*Brief:*
Gather each line below that contains the word "perform", copying every such line in full.

-- Start of Records to use --

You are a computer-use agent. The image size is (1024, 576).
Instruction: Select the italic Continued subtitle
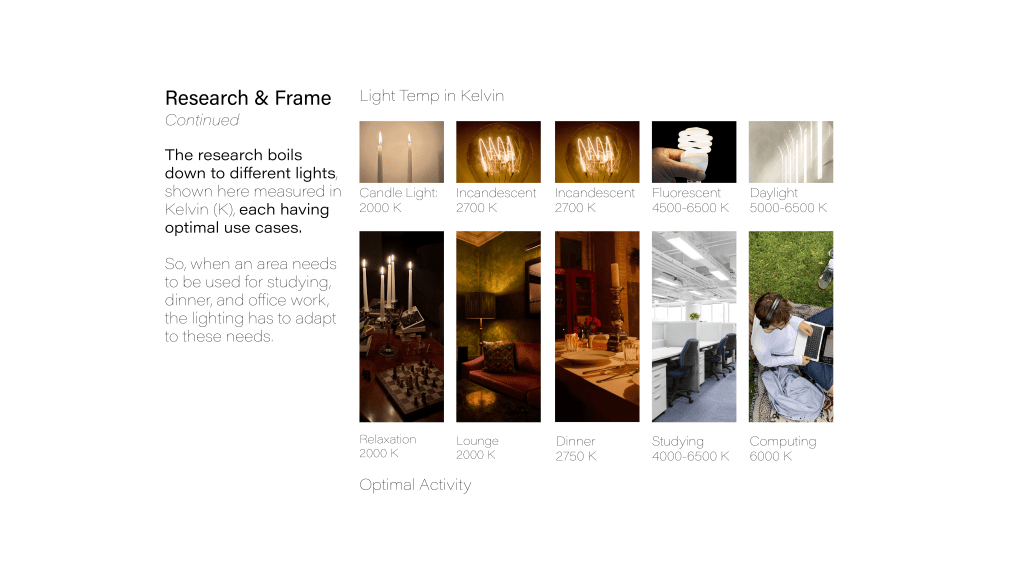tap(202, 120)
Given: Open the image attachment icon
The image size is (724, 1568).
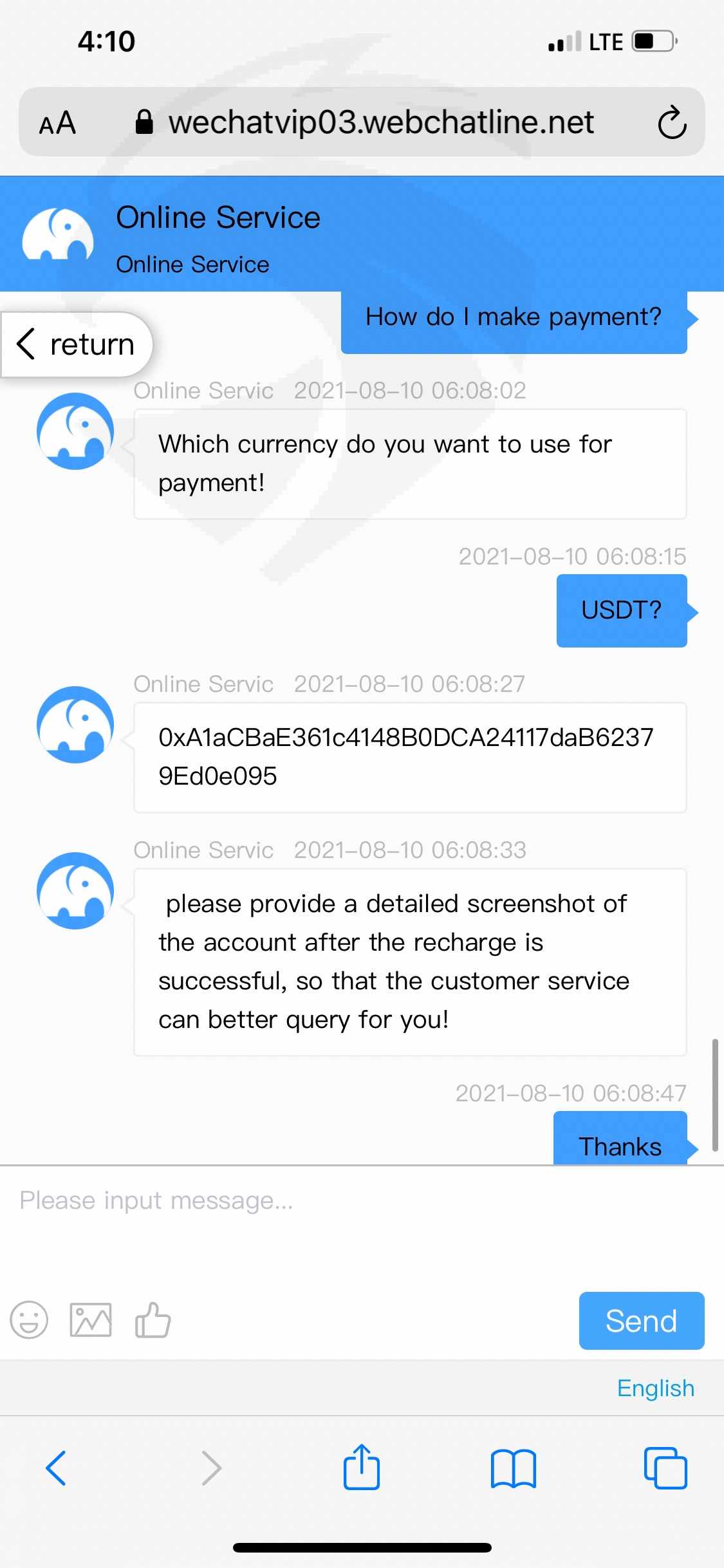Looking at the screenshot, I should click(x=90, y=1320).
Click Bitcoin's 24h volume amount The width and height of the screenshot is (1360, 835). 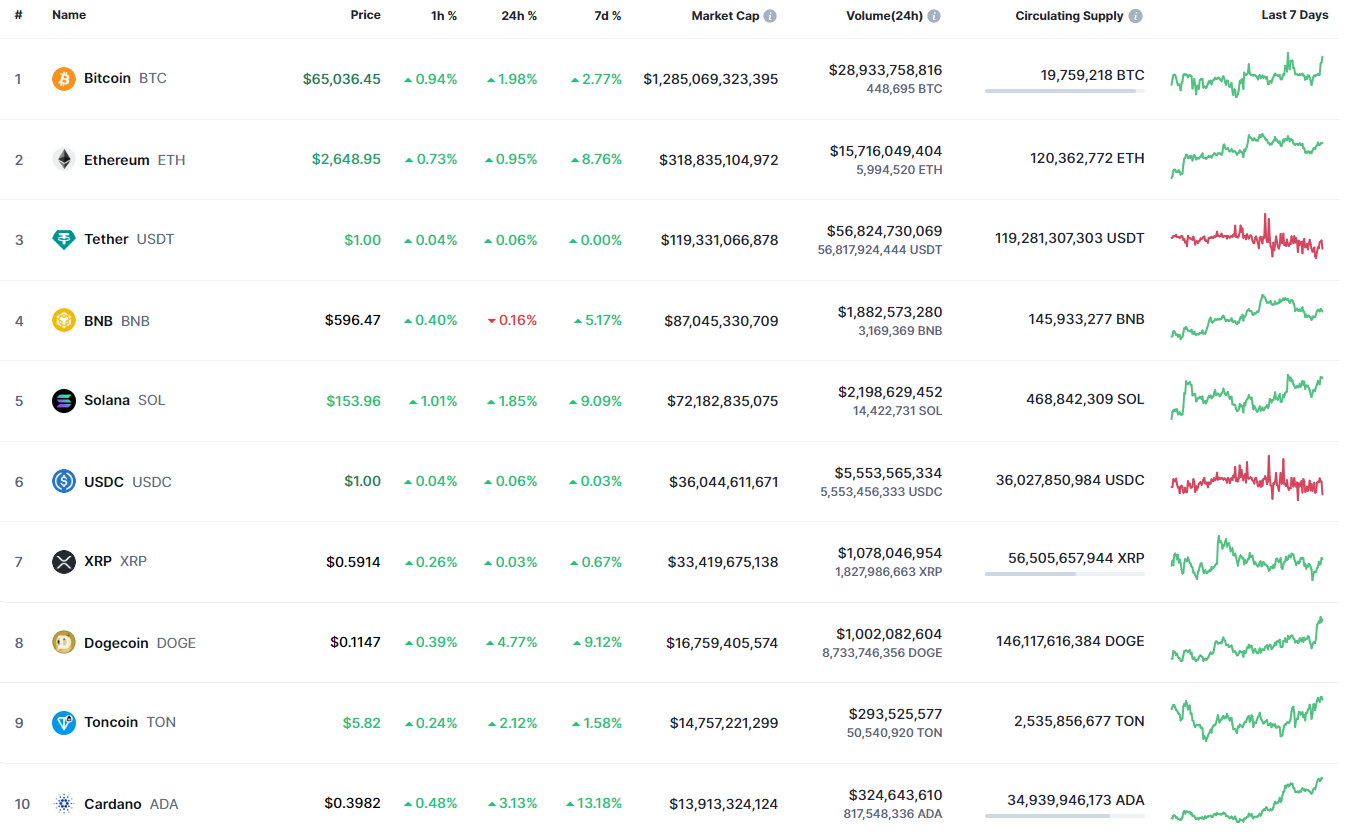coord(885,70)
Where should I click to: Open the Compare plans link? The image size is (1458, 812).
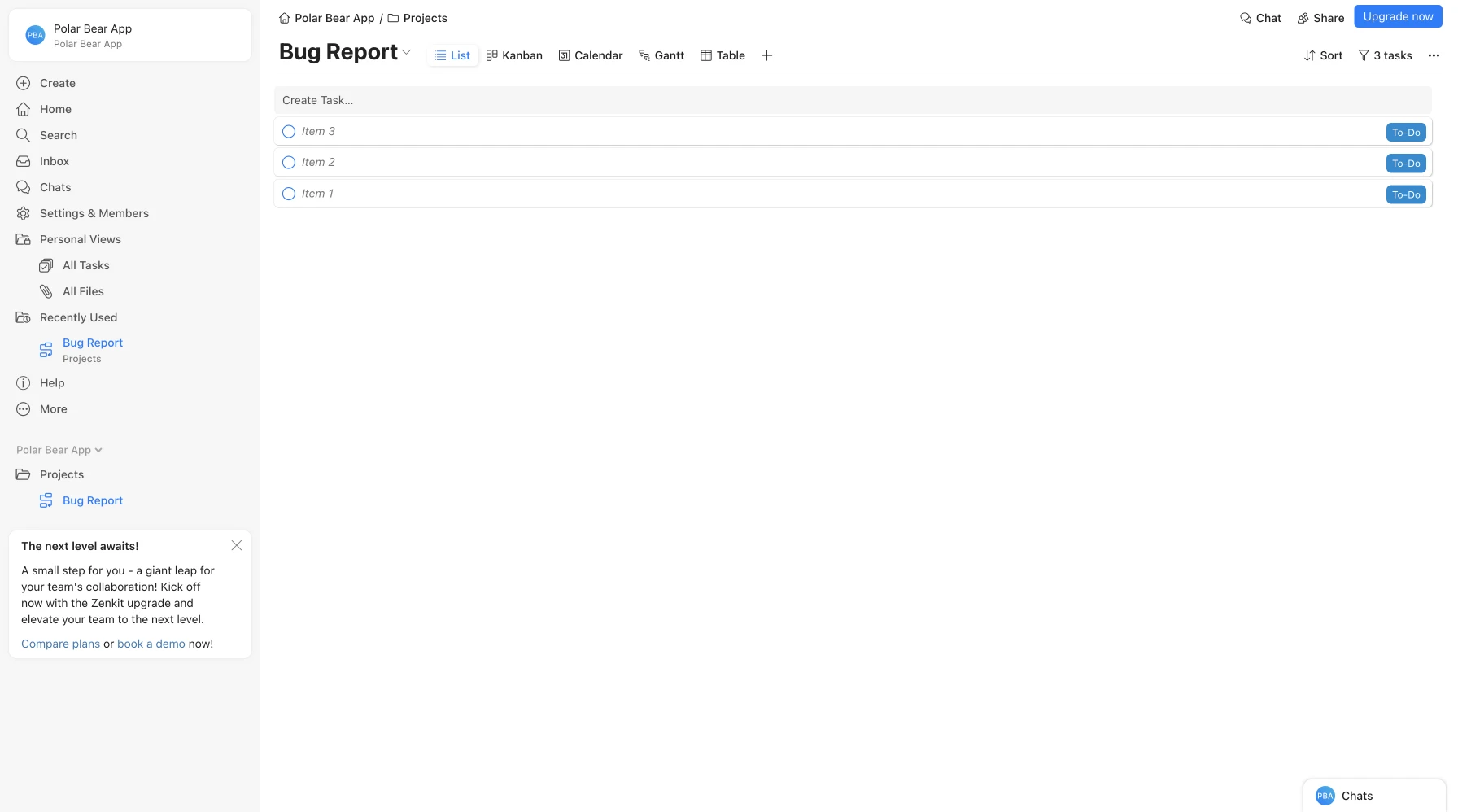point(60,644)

-- End of Records to use --
-- Start of Records to use --

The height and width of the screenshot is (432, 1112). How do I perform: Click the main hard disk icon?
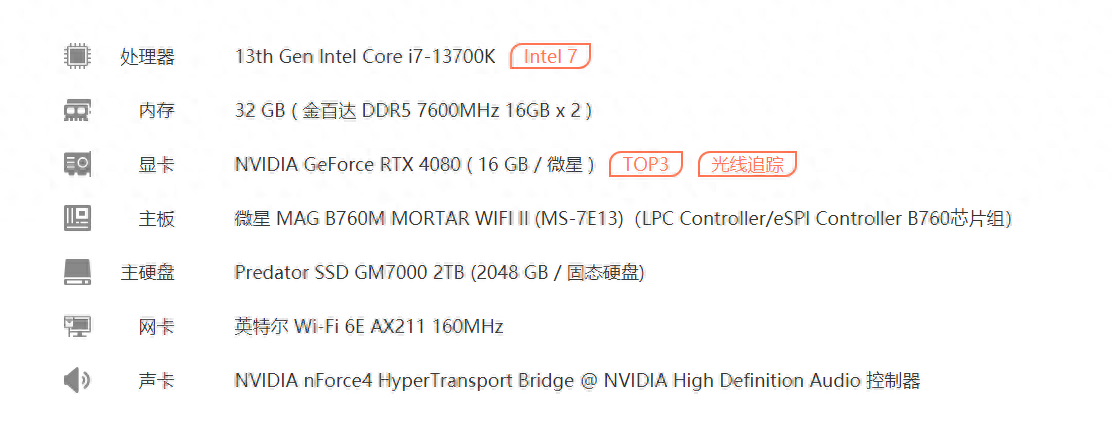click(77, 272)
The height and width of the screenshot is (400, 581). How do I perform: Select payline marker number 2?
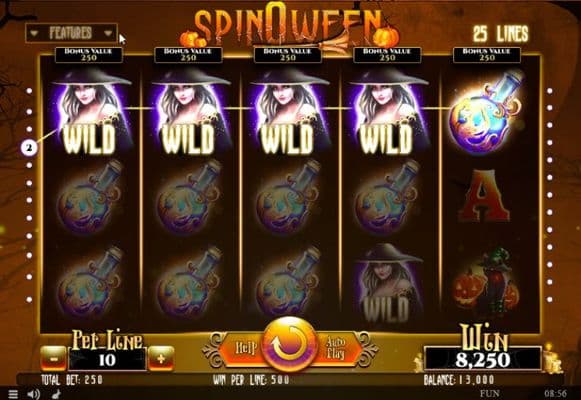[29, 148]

-- End of Records to use --

*Output for this exercise:*
The height and width of the screenshot is (432, 1112). How do I perform: Click the main hard disk icon?
The height and width of the screenshot is (400, 581). How do I perform: Select payline marker number 2?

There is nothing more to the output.